Thesis title: Shielding the Future: Hardware Security Leveraging Physical Unclonable Functions and True Random Number Generators
This Ph.D. thesis presents an in-depth investigation into the design, implementation, and performance optimization of Physical Unclonable Functions (PUFs), True Random Number Generators (TRNGs), and reconfigurable entropy sources, with a particular focus on their applicability to both Application-Specific Integrated Circuits (ASICs) and Field-Programmable Gate Arrays (FPGAs). The research is driven by the growing demand for secure and unpredictable entropy sources in various applications, including cryptographic systems and hardware security.
With respect to the design of PUF on ASIC, the primary emphasis has been on achieving energy efficiency while minimizing bit error rates and response instability in PUFs. The research delves into novel design techniques to optimize the performance of PUFs, ensuring their reliability and suitability for resource-constrained applications. Additionally, extensive validation under varying voltage and temperature conditions ensures robustness and practical applicability.

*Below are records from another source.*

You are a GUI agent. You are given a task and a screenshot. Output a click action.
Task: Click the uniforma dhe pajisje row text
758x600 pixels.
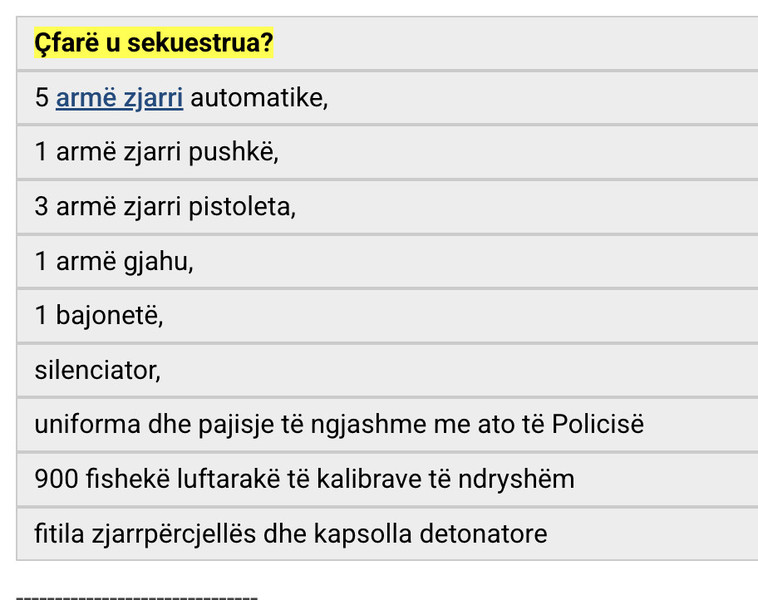click(x=339, y=425)
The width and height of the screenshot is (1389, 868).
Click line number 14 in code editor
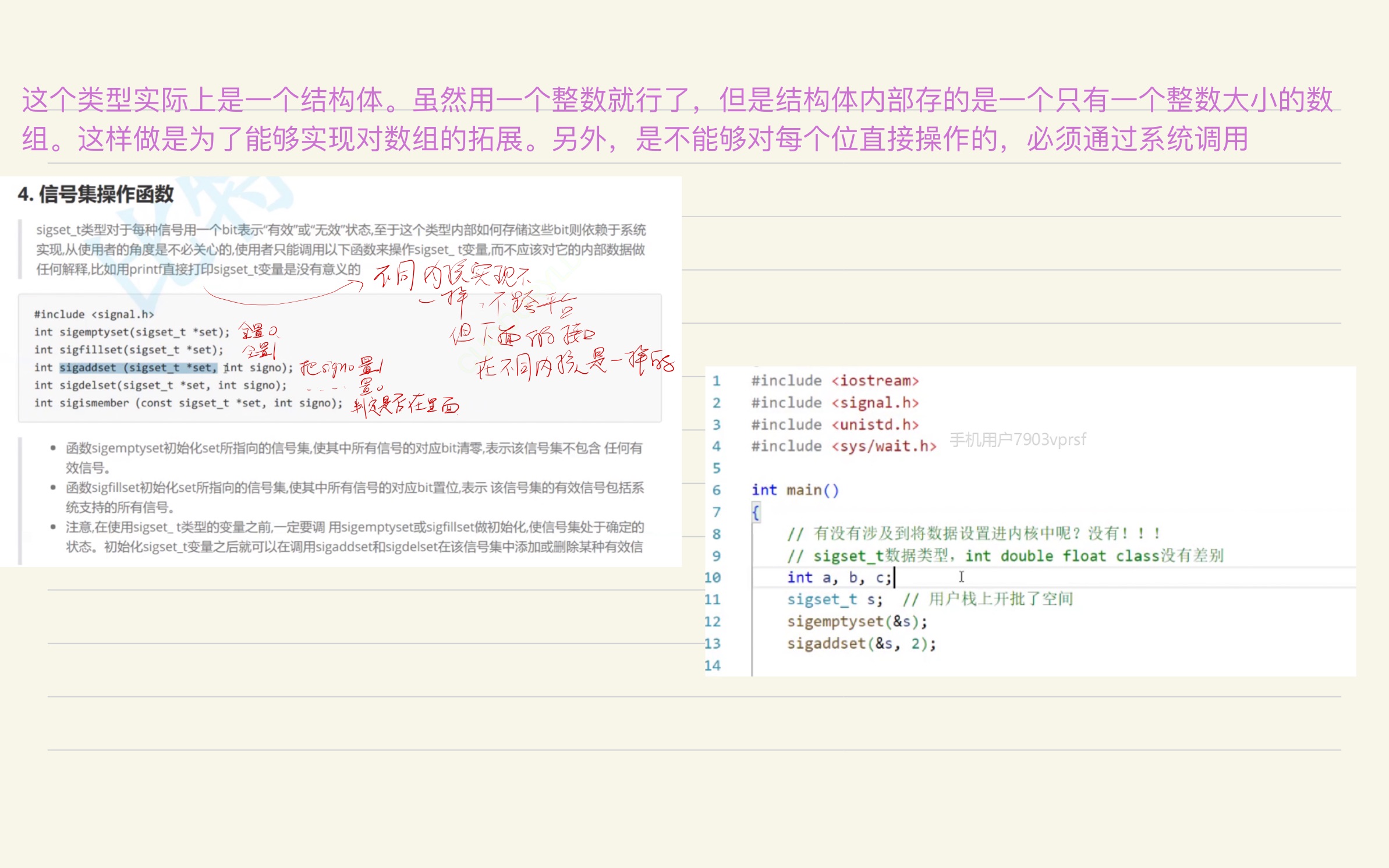(x=713, y=665)
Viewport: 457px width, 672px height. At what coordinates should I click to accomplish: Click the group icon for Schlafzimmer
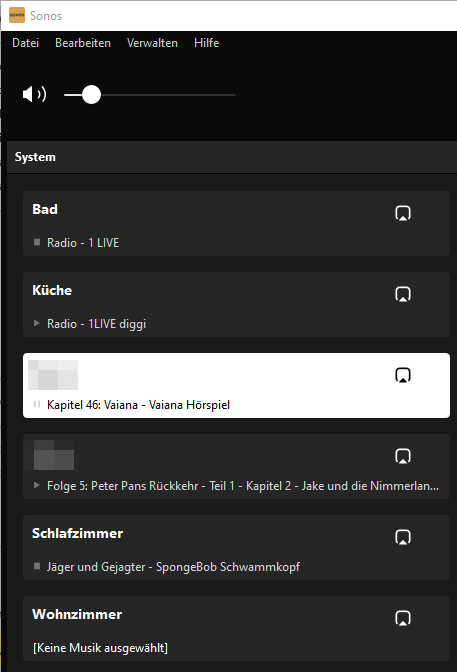tap(403, 537)
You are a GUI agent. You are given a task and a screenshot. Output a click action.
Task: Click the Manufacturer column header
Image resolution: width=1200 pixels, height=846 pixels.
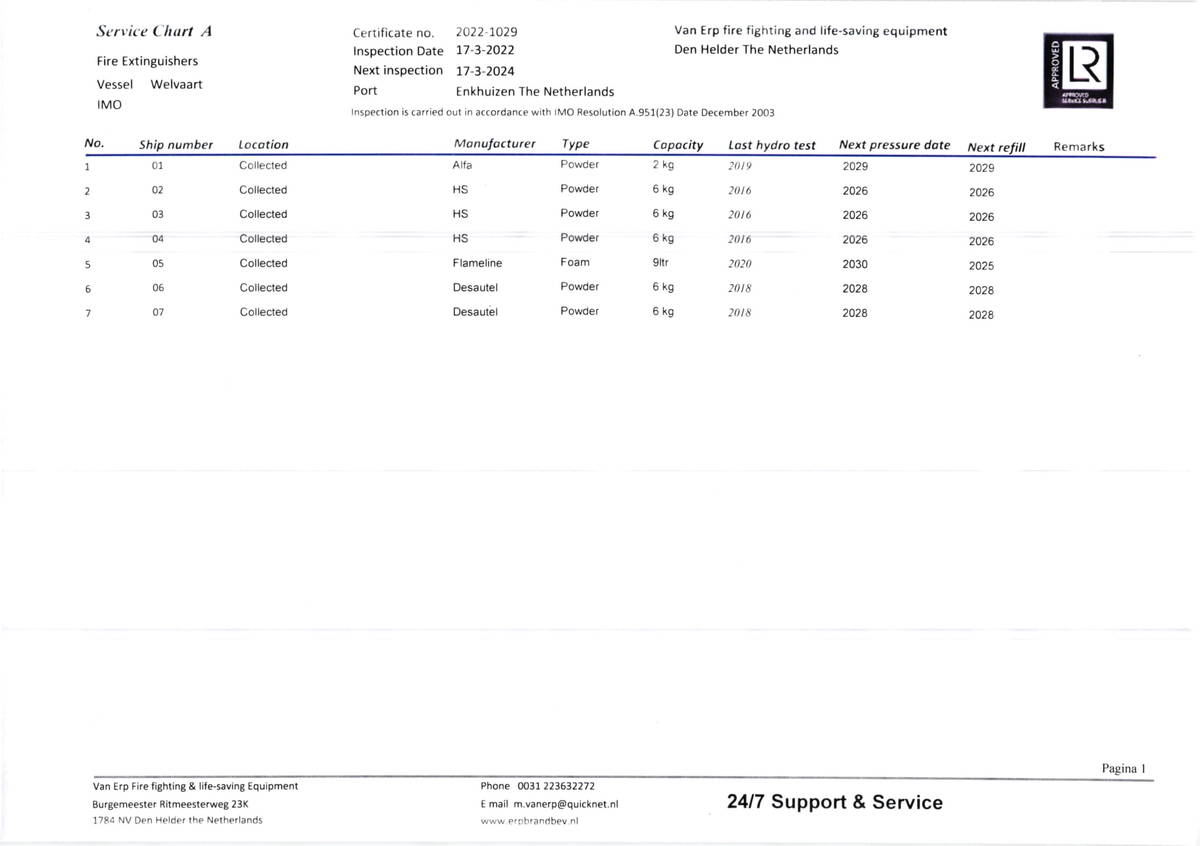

On the other hand, for what concern the design of PUF on FPGA, the objective has been to strike a balance between resource utilization, reliability, and uniqueness. This work explores strategies to achieve the best possible compromise among these critical parameters, contributing to the development of PUFs that are well-suited for deployment on reconfigurable hardware platforms.
The research on TRNGs begins with a focus on FPGA design, specifically addressing resource-constrained architectures. Subsequently, novel TRNG architectures are proposed, enhancing throughput while minimizing resource consumption and maintaining high entropy levels. These contributions aim to cater to the diverse requirements of applications that demand high-quality random number generation.
With respect to the design and development of reconfigurable entropy sources, the aim of this research is to find the optimal tradeoff between PUFs and TRNGs, recognizing their distinct performance and use cases. The investigation leads to the development of hybrid entropy sources that capitalize on the strengths of both PUFs and TRNGs, ensuring flexibility in tailoring entropy generation to specific application needs.
To facilitate the comparison of various architecture designs, this thesis introduces comprehensive figures of merit for both PUFs and TRNGs. These metrics offer a structured framework for the assessment and comparison of various designs, enabling individuals to make conscious decisions regarding the selection and incorporation of entropy sources into their systems.
The findings of this research not only contribute to the advancement of secure hardware design but also provide valuable insights into the development of efficient and reliable entropy sources, benefiting a wide range of applications. Measured results on ASIC and FPGA, alongside the proposed figures of merit, offer a comprehensive perspective on the performance and suitability of the designed entropy sources.